Saved entries
Start of Block

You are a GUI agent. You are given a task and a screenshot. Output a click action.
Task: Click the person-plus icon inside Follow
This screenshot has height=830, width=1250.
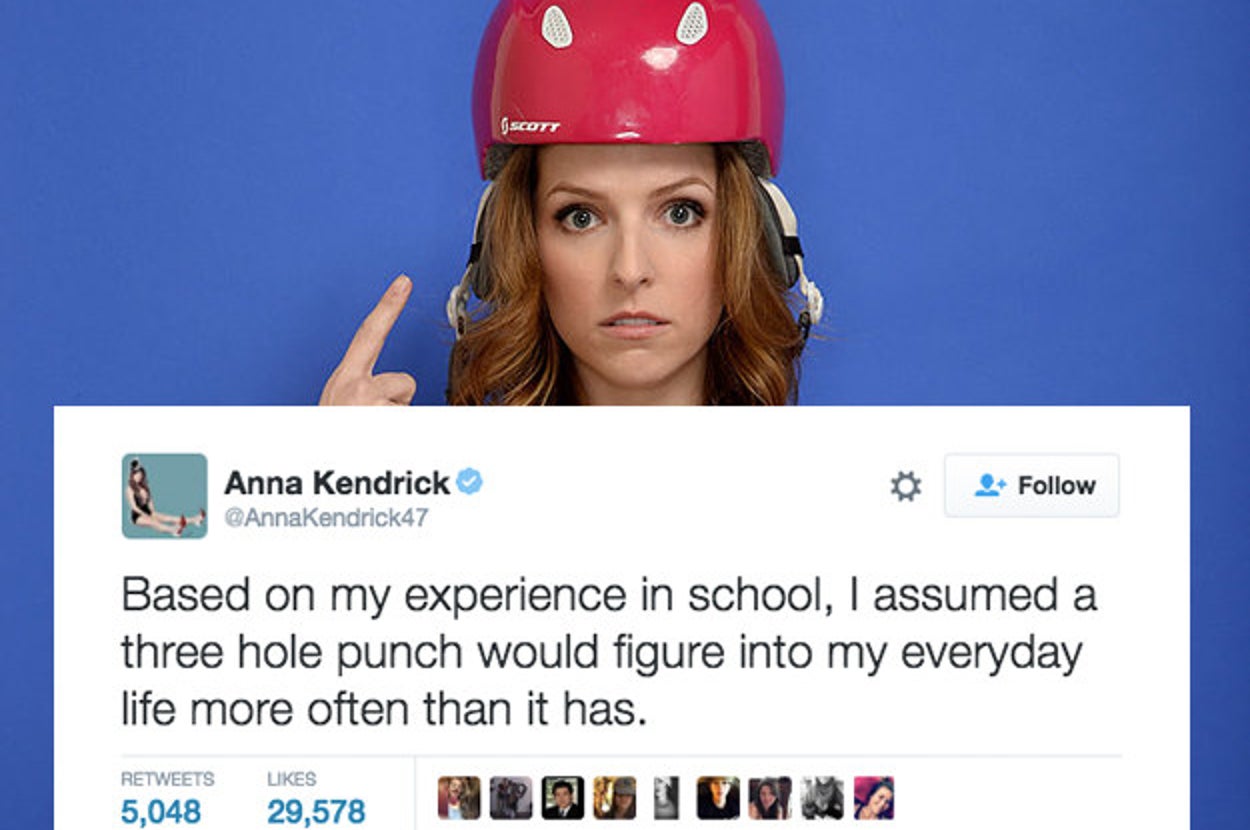pos(990,485)
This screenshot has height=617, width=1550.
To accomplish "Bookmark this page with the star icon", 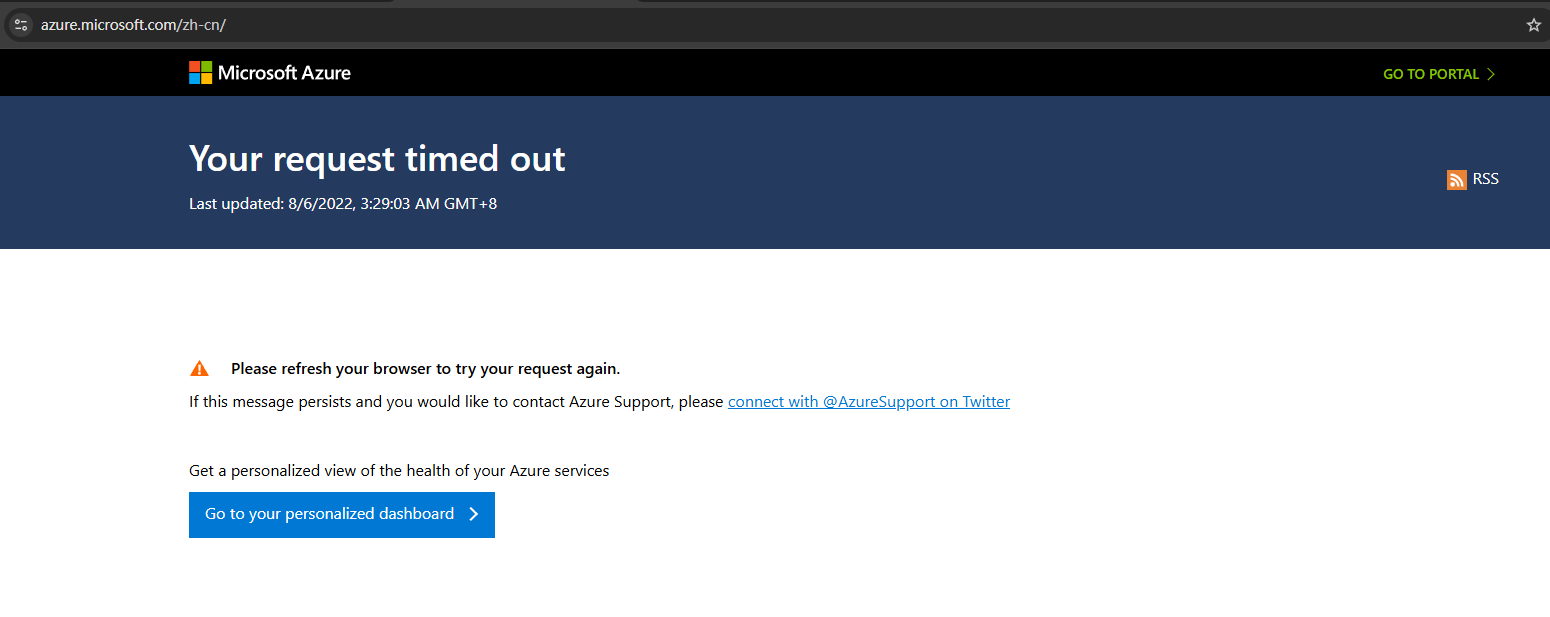I will [x=1533, y=25].
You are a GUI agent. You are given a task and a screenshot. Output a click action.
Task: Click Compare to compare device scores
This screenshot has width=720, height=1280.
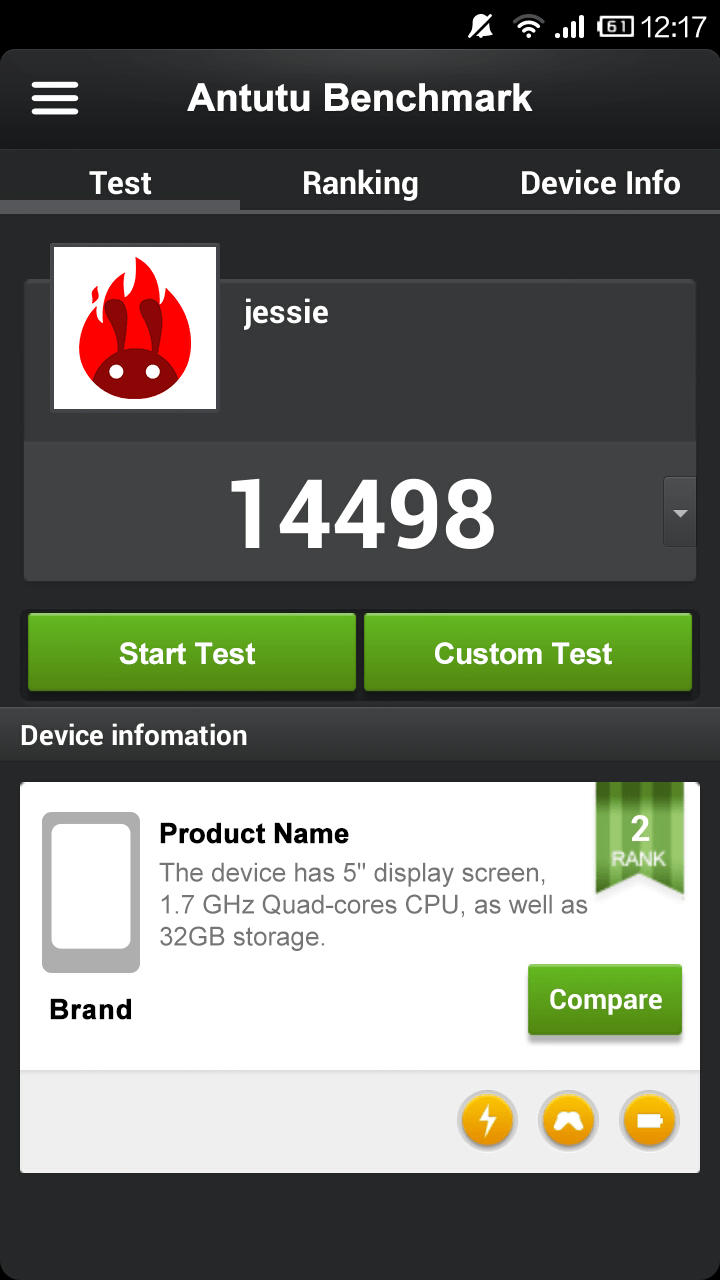[x=604, y=998]

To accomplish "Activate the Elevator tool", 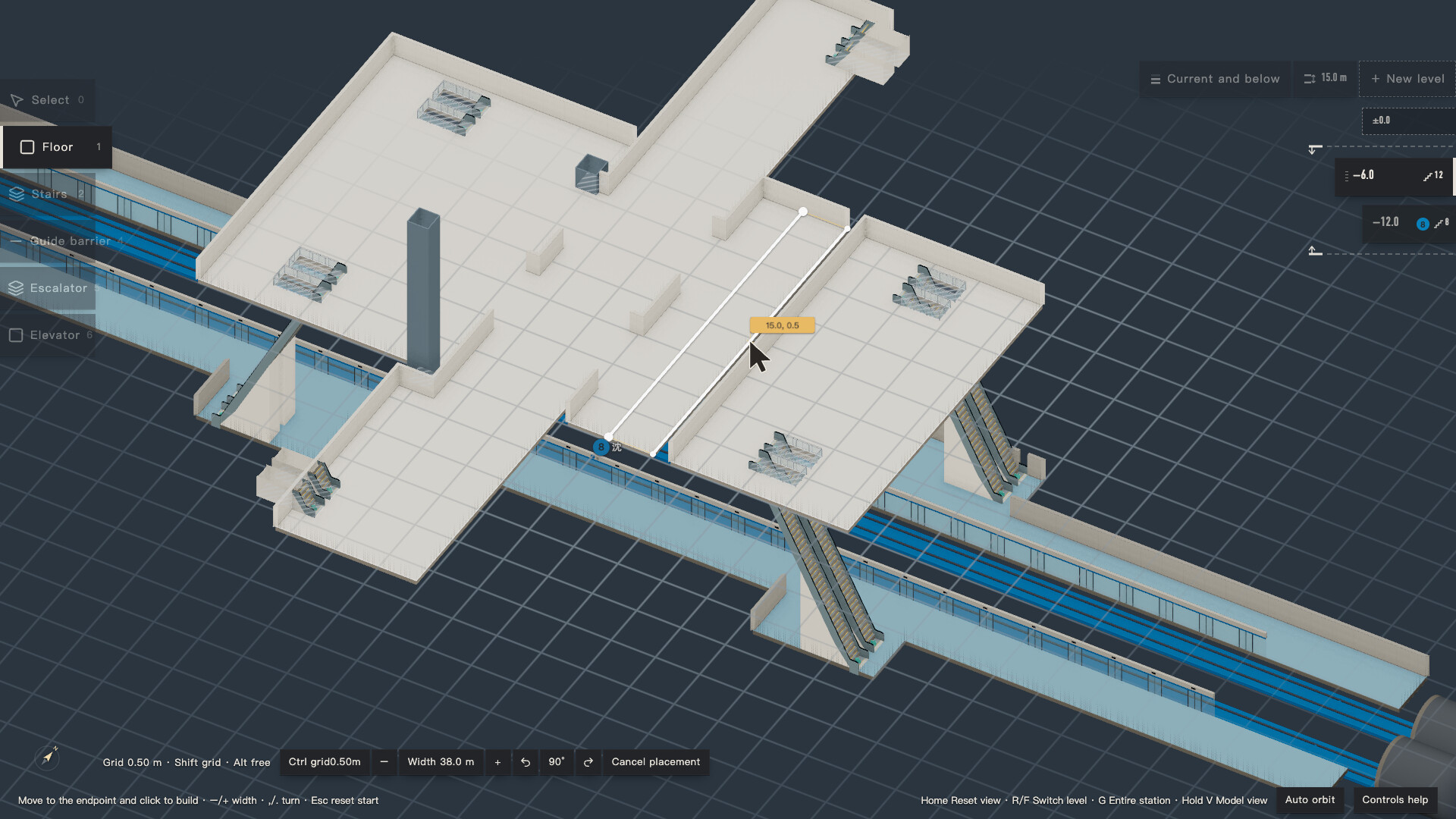I will 47,335.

End of Block

• TASK DESCRIPTION: Repeat the records above exactly, from the first line through the line that contains "This screenshot has height=617, width=1550.", and leave out the pictures.

• THE ANSWER:
You are a GUI agent. You are given a task and a screenshot. Output a click action.
Task: Click the person-plus icon inside Follow
This screenshot has height=830, width=1250.
pos(990,485)
This screenshot has height=617, width=1550.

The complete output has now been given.